Question

For the reversible equilibrium reaction ${K_c} > {K_p}$ at $298K$ and $\Delta H = + 200kJ$, the forward reaction is favoured if:
i.Pressure is increased
ii.Temperature is increased
iii.Temperature is decreased
iv.Increasing the concentration of reactants
A.i, ii, iv
B.i, ii
C.ii, iv
D.i, iii, iv

Answer 1

The relation between ${K_c}$ and ${K_p}$ is,
${K_p} = {K_c}{(RT)^{\Delta n}}$
For reactions having positive value of $\Delta H$ it means that they are endothermic, that is, these reactions consume heat to move forward.

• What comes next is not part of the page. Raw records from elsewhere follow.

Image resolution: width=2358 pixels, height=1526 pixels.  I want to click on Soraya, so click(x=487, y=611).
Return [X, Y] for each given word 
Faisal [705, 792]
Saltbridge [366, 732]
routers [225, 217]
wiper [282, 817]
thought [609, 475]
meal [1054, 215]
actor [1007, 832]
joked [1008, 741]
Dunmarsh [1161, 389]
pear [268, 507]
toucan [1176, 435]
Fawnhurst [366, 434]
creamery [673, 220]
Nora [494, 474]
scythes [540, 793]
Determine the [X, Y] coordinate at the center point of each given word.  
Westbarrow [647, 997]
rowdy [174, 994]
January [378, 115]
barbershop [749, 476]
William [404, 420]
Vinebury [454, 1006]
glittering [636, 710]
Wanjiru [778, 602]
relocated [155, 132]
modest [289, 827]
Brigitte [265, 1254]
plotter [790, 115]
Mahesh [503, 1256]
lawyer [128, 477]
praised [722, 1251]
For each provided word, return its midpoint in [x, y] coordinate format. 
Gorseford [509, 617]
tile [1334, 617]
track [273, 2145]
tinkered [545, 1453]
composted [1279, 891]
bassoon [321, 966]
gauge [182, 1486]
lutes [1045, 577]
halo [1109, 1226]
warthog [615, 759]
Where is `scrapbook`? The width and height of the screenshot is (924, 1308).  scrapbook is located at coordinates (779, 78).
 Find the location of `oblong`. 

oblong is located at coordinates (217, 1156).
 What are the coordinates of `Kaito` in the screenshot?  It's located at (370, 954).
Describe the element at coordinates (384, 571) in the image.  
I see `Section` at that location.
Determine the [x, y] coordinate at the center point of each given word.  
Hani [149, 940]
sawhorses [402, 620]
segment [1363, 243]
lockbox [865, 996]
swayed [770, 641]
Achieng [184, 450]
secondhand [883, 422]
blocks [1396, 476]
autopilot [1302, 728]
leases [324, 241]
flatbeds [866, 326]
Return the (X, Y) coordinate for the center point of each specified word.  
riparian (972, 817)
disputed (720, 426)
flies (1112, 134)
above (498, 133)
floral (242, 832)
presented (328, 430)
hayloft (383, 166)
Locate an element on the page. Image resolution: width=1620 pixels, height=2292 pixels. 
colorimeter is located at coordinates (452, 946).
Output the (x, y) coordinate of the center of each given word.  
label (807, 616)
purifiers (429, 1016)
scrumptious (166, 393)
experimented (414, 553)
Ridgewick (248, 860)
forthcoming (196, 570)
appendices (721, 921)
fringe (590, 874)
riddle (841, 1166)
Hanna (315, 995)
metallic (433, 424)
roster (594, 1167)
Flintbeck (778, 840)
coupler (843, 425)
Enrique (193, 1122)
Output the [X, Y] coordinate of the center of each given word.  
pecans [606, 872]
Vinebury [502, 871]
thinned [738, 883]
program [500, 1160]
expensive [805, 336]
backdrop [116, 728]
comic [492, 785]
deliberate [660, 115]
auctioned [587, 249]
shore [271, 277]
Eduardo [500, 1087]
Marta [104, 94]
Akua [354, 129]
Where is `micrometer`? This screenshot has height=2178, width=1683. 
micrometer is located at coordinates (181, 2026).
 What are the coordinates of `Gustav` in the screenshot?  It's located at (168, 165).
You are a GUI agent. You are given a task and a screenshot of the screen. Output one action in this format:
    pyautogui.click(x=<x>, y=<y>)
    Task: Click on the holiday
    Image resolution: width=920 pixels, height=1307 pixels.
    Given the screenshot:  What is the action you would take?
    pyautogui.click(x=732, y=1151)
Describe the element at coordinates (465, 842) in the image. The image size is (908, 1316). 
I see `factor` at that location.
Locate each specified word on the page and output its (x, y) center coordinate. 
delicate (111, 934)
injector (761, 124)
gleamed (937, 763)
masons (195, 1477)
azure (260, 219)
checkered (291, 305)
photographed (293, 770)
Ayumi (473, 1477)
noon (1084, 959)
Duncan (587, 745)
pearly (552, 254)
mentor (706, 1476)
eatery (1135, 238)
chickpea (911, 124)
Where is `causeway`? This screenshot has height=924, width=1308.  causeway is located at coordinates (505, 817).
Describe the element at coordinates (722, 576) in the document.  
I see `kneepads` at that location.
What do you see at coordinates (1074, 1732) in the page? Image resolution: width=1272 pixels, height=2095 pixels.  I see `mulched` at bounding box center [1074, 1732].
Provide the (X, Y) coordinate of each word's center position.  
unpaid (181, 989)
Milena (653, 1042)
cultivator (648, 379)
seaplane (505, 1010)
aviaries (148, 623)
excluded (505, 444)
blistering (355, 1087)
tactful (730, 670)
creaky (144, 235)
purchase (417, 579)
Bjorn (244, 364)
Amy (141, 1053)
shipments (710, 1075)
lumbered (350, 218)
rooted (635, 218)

While reactions having negative value of $\Delta H$, mean that they are exothermic and evolution of heat takes place.

Complete step by step answer:
${K_c}$ and ${K_p}$ are the equilibrium constants of the reaction, which are related as,
${K_p} = {K_c}{(RT)^{\Delta n}}$
Where $\Delta n =$ number of moles of product $-$ number of moles of reactant
${K_c} > {K_p}$ means $\dfrac{{{K_c}}}{{{K_p}}} > 1$ or $\dfrac{{{K_p}}}{{{K_c}}} < 1$
As, $\dfrac{{{K_p}}}{{{K_c}}} = {(RT)^{\Delta n}}$
So, ${(RT)^{\Delta n}} < 1$
This means the value of $\Delta n$ is less than zero, i.e., it has negative value, which implies that the number of moles of reactant is greater than the number of moles of product.
On increasing the pressure, the side of the reaction (reactant side or the product side) which has greater number of moles tends to convert themselves so as to decrease the number of molecules and hence balance the increase in pressure. So, in this case the reactant will change into the product on an increase in pressure. Thus, favoring forward reaction.
Similarly, on increasing the concentration of the reactants, in order to maintain the equilibrium, the reactants change into the products. Thus, favoring forward reaction.
Now the positive $\Delta H$ value means that the reaction is endothermic. Therefore, on increasing the temperature, i.e., on providing heat the conversion into products is favoured, that is, forward reaction is favoured.

Thus, option A is correct.

Note:
The relation between ${K_c}$ and ${K_p}$ tell a lot about the progress of the reaction.
For example, if ${K_c} > {K_p}$, then $\Delta n < 0$, which means that the number of moles of reactants is greater than the products and product formation is high.
If ${K_c} < {K_p}$, then $\Delta n > 0$, and the product formation is low.
If ${K_c} = {K_p}$, then $\Delta n = 0$, and product formation is optimum.